ROF XXXIV: L’Occasione fa... centro

 

Terza e penultima recita dell’Occasione, ieri sera al Teatro Rossini, piacevolmente gremito da un pubblico più casalingo del solito, che forse ha voluto premiare con la sua presenza e poi con un autentico trionfo i beniamini locali (Orchestra Rossini e Accademici di Zedda).


È la quarta apparizione di questa farsa al ROF e, dopo la prima del 1987, anche gli altri ritorni si sono sempre giovati della concezione registica originale di Jean-Pierre Ponnelle, anche quest’anno ripresa da Sonja Frisell, che già l’aveva ripresentata anche alla Scala nel 2010.

Al contrario di quanto ha fatto Livermore con L’Italiana, un dramma giocoso buttato piuttosto beceramente in avanspettacolo, Ponnelle prese assai sul serio (come sempre) questa burletta per musica e ne ricavò una messinscena raffinata e geniale, che non per nulla resiste magnificamente alla sfida del tempo (leggi stramberie del Regietheater).

Qui è Paolo Bordogna ad impersonare, prima che Martino, il Rossini che arriva dal fondo della platea con il valigione in spalla, da cui dapprima estrae un gran tomo con la partitura, che consegna al Direttore, e poi sale sul palco per far uscire dalla valigia tutti gli… ingredienti dello spettacolo: protagonisti e pure le scene!

Poi, più che Martino, sarà ancora Rossini a provocare volutamente (e non fortuitamente, come riporta il libretto) lo scambio di valigie da cui nasce tutto il seguito di imbrogli, equivoci e assurdità, fino alla conclusione in gloria dell’improbabile vicenda.

E Rossini, pur di tutta fretta, ci costruì sopra una musica per nulla disimpegnata o di occasione (smile!) al contrario, ci si trovano arie e concertati degni di altre opere più famose. E come al solito ci si trovano anche semi di cose che verranno fatte germogliare anni e anni dopo da qualcun altro, come questa brevissima cellula della Sinfonia, che scopriremo avere figli e… nipoti!


E proprio di questa musica è stata interprete assai interessante la cinesina Yi-Chen Lin. La quale, lasciato chiuso sul leggio il volume consegnatole da… Rossini (e vorrà pur dir qualcosa) ha confermato quanto di buono aveva già mostrato domenica scorsa alla prima radiofonica: sfoggiando un gesto ampio ma mai enfatico ha padroneggiato con sicurezza questa non proprio banale partitura e ci ha messo quel pizzico di pepe che serve a valorizzarla. Una direzione più che positiva, ben assecondata dai ragazzi della locale Orchestra Rossini.

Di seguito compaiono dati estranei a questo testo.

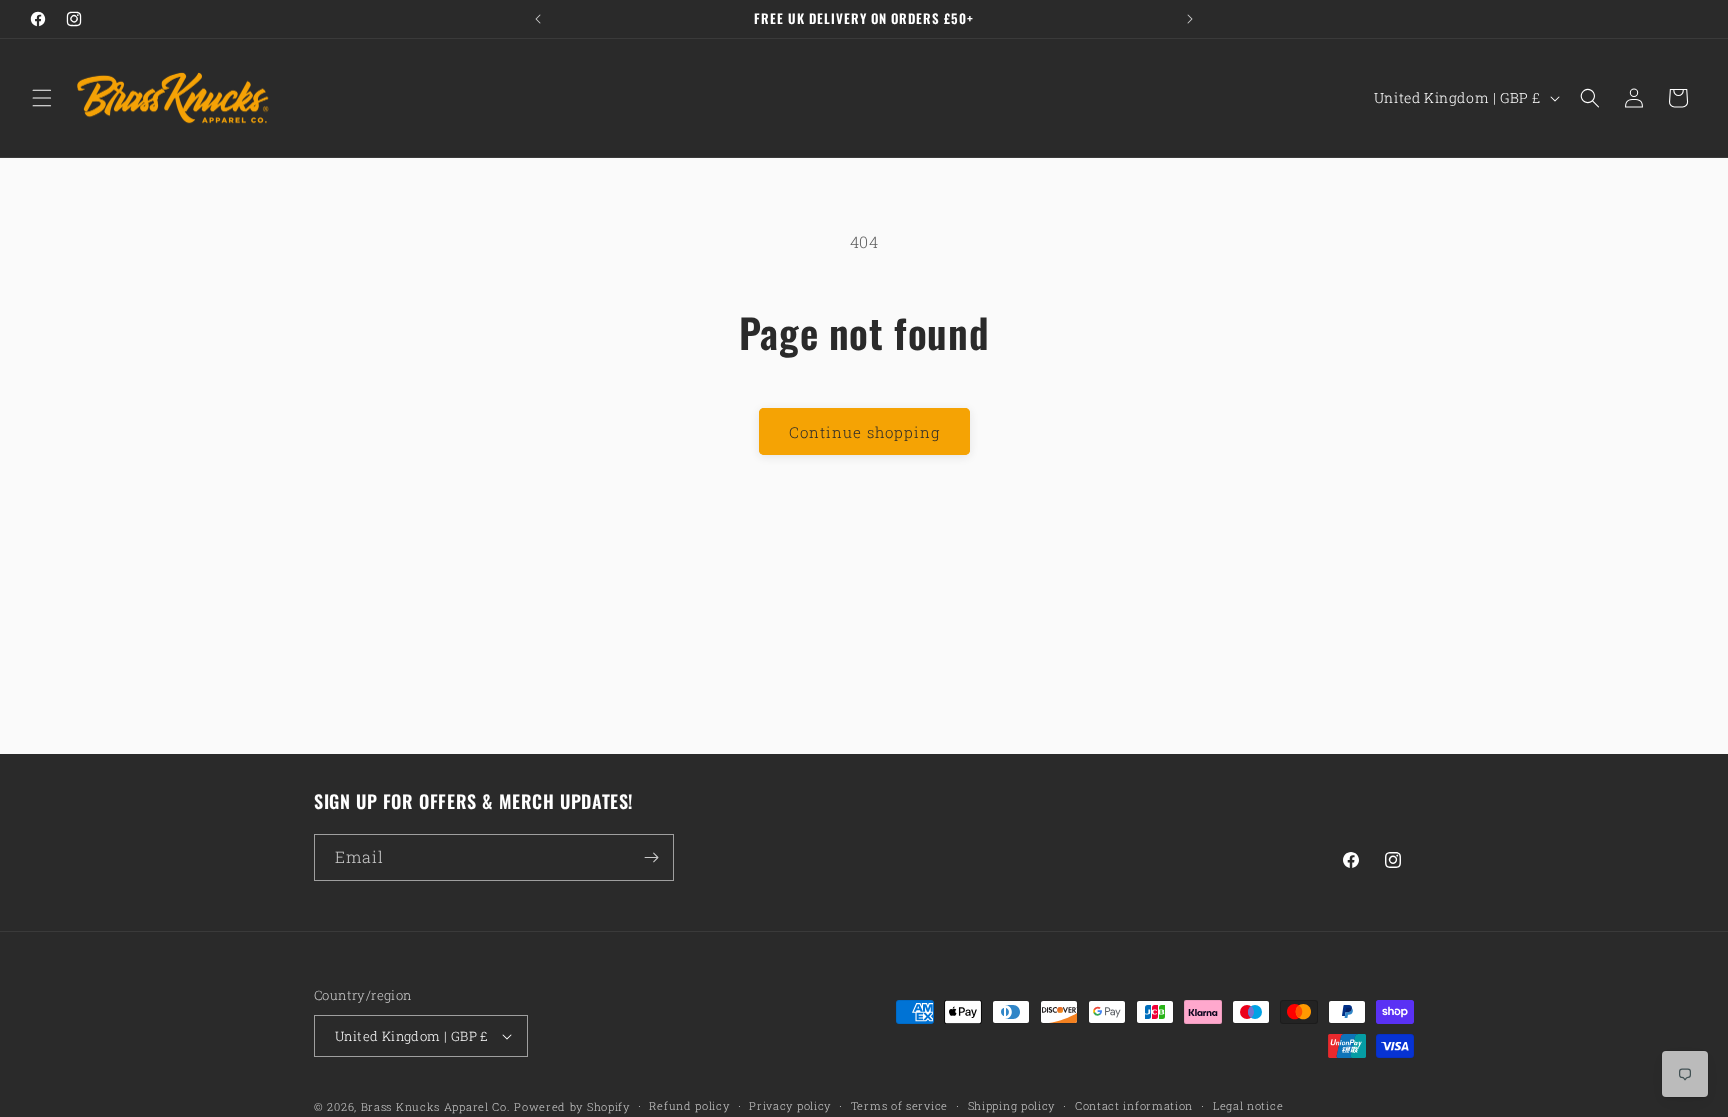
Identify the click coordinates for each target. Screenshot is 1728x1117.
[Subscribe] (651, 857)
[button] (42, 98)
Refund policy (689, 1105)
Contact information (1134, 1105)
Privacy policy (790, 1105)
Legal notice (1248, 1105)
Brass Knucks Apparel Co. (436, 1106)
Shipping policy (1012, 1105)
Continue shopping (864, 432)
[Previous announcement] (538, 19)
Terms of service (899, 1105)
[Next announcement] (1190, 19)
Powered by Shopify (572, 1106)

Roberto De Candia e Paolo Bordogna (i due buffi, padrone e servo) hanno offerto una prestazione onorevole, senza eccedere in facili gigionerie. Bordogna ci ha aggiunto anche le sue doti atletiche muovendosi con disinvoltura tra palco e… buca.

Ancora note positive da Elena Tsallagova, che anche dal vivo ha mostrato una bella voce, piccola ma non evanescente, insomma abbastanza tagliata per il ruolo.

Note (per me, non per il pubblico direi) meno liete da Enea Scala, che sopra la zona del cosiddetto passaggio mostra seri problemi e scade in uno sgradevole canto ingolato ed impiccato. Anche Viktoria Yarovaya non mi ha impressionato, anzi: troppo spesso calante e con difficoltà di intonazione. Dignitosa la prestazione di Giorgio Misseri.

Come detto, il pubblico assai caldo e ben disposto non ha avuto altro che applausi a scena aperta e ha poi decretato un gran successo per tutti, cantanti, direttore, orchestra e maestranze che entrano in scena per i cambi di… scena. 

Insomma, una serata che ha ampiamente superato le mie aspettative. E domani… Vick?